Daily Development for Tuesday, August 24, 2004
by: Patrick A. Randolph, Jr.
Elmer F. Pierson Professor of Law
UMKC School of Law
Of Counsel: Blackwell Sanders Peper Martin Kansas City, Missouri dirt@umkc.edu

BROKERS; LICENSING; UNAUTHORIZED PRACTICE OF REAL BROKERAGE: Where the dominant feature of a sale is the transfer of real property, a “consultant” who arranges the sale must have a real estate license in order to collect a fee.

Panarello v. Segalla, 776 NYS 2d 360 (A.D. 2 Dept. 2004)

Owner of a country club entered into an agreement to pay a consultant a fee upon sale of the club property to a buyer secured by the consultant.

Consultant contacted a real estate broker who introduced him to potential buyers in exchange for a split of the fee. The buyers eventually bought the property for $14.25 million and consultant and his broker friend agreed to reduce the fee to $500,000. The country club occupied only 170 acres of the 640 acre property sold. The deal closed, but the seller stiffed the consultant and his friend. They sued for the fee.

The trial court found for the consultant, but the appeals court reversed. It held that the seller owed no fee, because the consultant was not licensed and, under New York law, therefore not entitled to collect a commission for services in furtherance of a real estate sale transaction.
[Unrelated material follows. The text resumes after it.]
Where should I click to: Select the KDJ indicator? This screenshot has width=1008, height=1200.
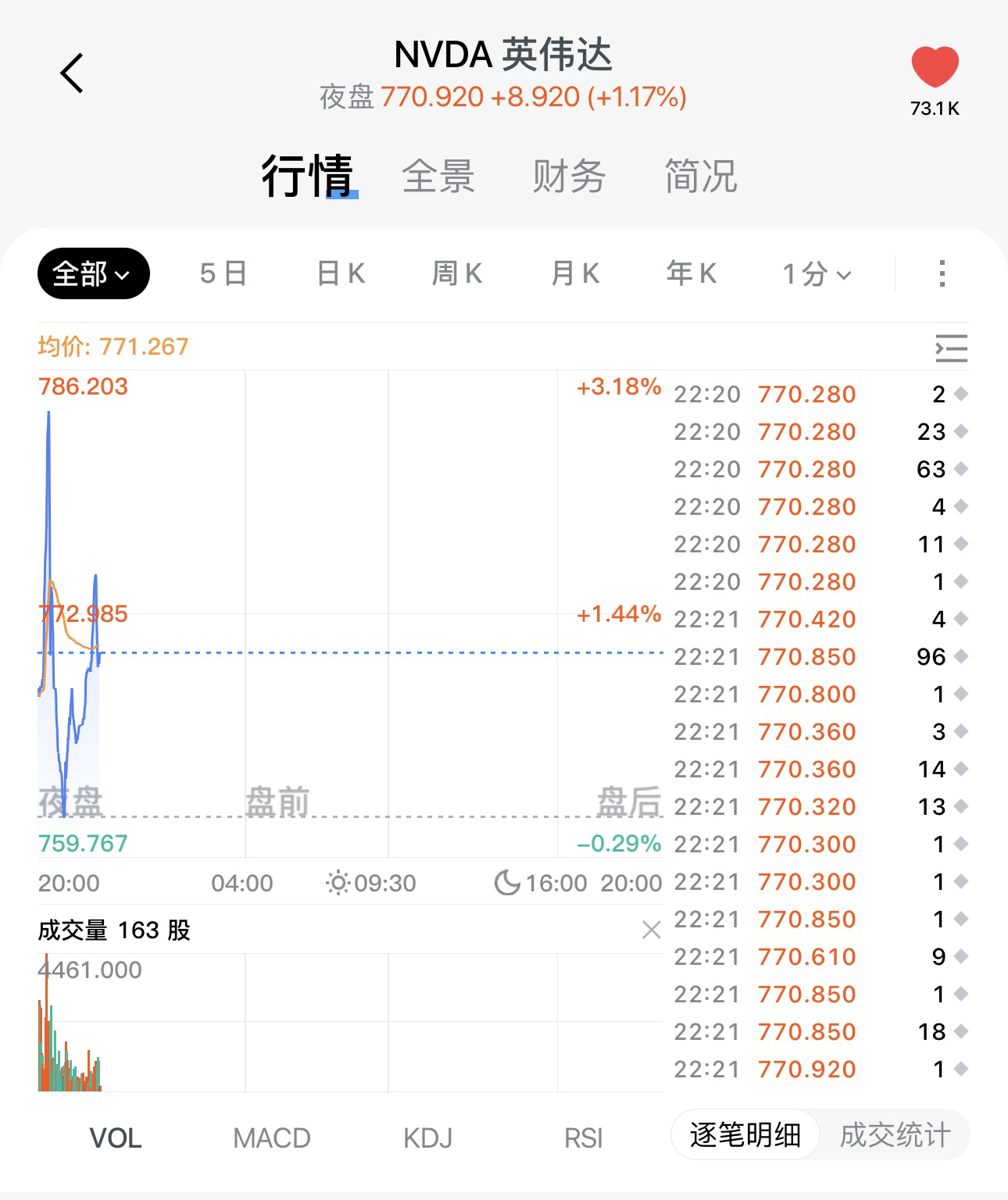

Although a license is not required for a party to perform a function as a consultant to a sale of a business, it is required if the transaction involves the sale of real estate.

The court concluded that the primary asset involved in the sale was the real estate. It emphasized that the listing agreement that is was for the sale of “ real estate and property consisting 700+ acres” and the sale agreement allocated no value to the personal property or intangible assets of the country club business. The same was true of the Real Property Transfer Tax return. Even the consultant’s own marketing plan emphasized the development value of the land, rather than the operating value of the country club.

Although the case is vague, it appears that the broker also lost out because he had no separate fee agreement with Seller.

Comment 1: Certainly a painful lesson here for our consultant and his friend, but one that they should have learned in real estate school. New York’s rule is tougher than many other jurisdictions’. In many states, the court will not uphold a commission agreement, but will recognize an action in quantum meruit if the unlicensed party’s efforts in fact result in a successful sale. Usually the award in such cases is a market rate commission.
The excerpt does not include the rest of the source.